[PAGE EXTRACT — start]

High tech, high finance and high times for the pot industry

OAKLAND, CALIFORNIA, UNITED STATES (REUTERS) – Two years ago, Alan Gertner was head of Google’s Asia-Pacific sales team in Singapore, handling more than $100 million (USD) in business.

Now, he begins his day in a small Toronto office, building Tokyo Smoke, a cannabis brand that sells fancy smoking accessories such as vaporizers and bongs that cost up to $335 CAD ($261.72 USD).

Gertner is among a growing group of entrepreneurs and investors who are trading in high-paid corporate jobs in the technology and finance sectors to launch start-ups focused on the fast-growing marijuana industry.

Two decades after the first legalization of medical marijuana by a U.S. state, pot-based businesses are professionalizing their operations by luring top talent from other industries and billions of dollars in investments from Wall Street firms. A new commodity index even offers data on the going rates for greenhouse and field-grown weed.

Gertner said the idea behind his career change was simple. “The opportunity,” he said. “This will likely be the only time in my life that I see such a large-scale market move from the black market into the legal market. Consumers are already consuming cannabis. Here’s this incredible moment where all around the world the cannabis revolution will happen within the next 10 years.”

He’s raised $10 million in capital in 10 months as the chief executive of Tokyo Smoke, despite the continuing taboos and legal risks in the industry.

The legal cannabis market, currently worth about $8 billion, is predicted to triple in size to $22.6 billion in total annual sales by 2021, according to cannabis industry tracker, Arcview Market Research. That could make it bigger than the America’s most profitable sports organization, the National Football League, which saw about $13 billion in revenue last year and aims to reach $25 billion by 2027.

So far in 2017, there have been at least 27 investments by venture capital funds in cannabis companies, compared with just 10 deals in 2016 and nine deals in 2015, according to venture capital data provider CB Insights.

[PAGE EXTRACT — finish]
[DATA SECTION — start]

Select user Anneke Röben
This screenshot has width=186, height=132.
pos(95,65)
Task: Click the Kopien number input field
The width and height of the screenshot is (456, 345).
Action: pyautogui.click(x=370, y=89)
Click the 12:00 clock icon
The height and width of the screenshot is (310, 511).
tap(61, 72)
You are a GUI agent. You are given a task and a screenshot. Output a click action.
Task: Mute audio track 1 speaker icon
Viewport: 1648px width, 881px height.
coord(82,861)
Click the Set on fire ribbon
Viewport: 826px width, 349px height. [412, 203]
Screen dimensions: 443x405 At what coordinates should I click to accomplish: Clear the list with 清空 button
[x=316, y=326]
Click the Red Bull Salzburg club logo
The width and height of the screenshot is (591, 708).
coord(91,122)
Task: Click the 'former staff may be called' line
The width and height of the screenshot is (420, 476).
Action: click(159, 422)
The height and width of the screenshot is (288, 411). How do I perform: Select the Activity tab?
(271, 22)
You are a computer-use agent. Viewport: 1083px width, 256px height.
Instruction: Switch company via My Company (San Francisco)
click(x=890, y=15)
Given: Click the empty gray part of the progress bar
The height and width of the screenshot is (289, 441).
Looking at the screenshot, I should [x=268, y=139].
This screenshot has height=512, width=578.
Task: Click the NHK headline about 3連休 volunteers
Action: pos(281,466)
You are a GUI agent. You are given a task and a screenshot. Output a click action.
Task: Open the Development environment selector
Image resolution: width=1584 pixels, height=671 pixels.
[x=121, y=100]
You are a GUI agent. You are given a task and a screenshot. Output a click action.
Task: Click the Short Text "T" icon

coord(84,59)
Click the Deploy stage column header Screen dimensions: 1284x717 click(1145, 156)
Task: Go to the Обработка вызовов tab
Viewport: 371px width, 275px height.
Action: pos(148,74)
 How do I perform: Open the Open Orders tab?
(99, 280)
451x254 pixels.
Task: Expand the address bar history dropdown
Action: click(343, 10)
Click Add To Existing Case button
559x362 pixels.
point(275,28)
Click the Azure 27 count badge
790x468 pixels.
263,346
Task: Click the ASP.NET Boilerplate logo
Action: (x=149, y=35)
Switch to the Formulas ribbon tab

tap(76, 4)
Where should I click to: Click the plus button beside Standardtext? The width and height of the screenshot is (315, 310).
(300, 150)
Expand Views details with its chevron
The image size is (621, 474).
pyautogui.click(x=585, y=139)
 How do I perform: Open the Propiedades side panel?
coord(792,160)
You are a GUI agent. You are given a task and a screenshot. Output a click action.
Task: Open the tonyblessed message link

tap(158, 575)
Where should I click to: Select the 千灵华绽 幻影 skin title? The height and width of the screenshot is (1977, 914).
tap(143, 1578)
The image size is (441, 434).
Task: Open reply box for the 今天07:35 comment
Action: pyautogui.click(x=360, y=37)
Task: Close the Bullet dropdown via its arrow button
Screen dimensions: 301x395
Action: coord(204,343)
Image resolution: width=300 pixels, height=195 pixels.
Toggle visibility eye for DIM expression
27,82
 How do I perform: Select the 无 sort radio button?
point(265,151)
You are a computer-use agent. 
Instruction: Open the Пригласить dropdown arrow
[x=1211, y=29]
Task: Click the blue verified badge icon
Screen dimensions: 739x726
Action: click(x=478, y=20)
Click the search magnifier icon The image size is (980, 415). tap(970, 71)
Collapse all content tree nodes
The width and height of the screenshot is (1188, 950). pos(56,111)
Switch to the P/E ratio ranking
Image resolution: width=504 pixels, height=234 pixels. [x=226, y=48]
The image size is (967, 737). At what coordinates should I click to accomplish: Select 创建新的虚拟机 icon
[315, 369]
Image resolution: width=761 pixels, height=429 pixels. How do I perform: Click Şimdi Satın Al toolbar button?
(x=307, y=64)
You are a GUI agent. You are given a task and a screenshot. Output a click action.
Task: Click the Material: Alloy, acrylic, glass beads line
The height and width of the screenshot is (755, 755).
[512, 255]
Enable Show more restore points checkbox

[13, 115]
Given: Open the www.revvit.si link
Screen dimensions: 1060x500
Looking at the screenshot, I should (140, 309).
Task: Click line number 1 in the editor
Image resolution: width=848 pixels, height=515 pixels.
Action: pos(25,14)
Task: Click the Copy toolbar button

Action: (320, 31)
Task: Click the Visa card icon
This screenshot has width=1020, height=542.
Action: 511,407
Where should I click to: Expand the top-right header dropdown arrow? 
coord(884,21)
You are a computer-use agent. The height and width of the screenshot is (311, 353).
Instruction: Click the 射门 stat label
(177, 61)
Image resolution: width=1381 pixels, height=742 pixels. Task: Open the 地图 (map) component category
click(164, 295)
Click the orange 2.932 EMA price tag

[DATA SECTION — finish]

--- WORK INSTRUCTION ---
According to the article on the cannabis industry, how much capital has Alan Gertner raised as chief executive of Tokyo Smoke, and over what period? The material above is separate from the article and unrelated to it.

--- REPLY TO THE EXERCISE ---
He has raised $10 million in 10 months.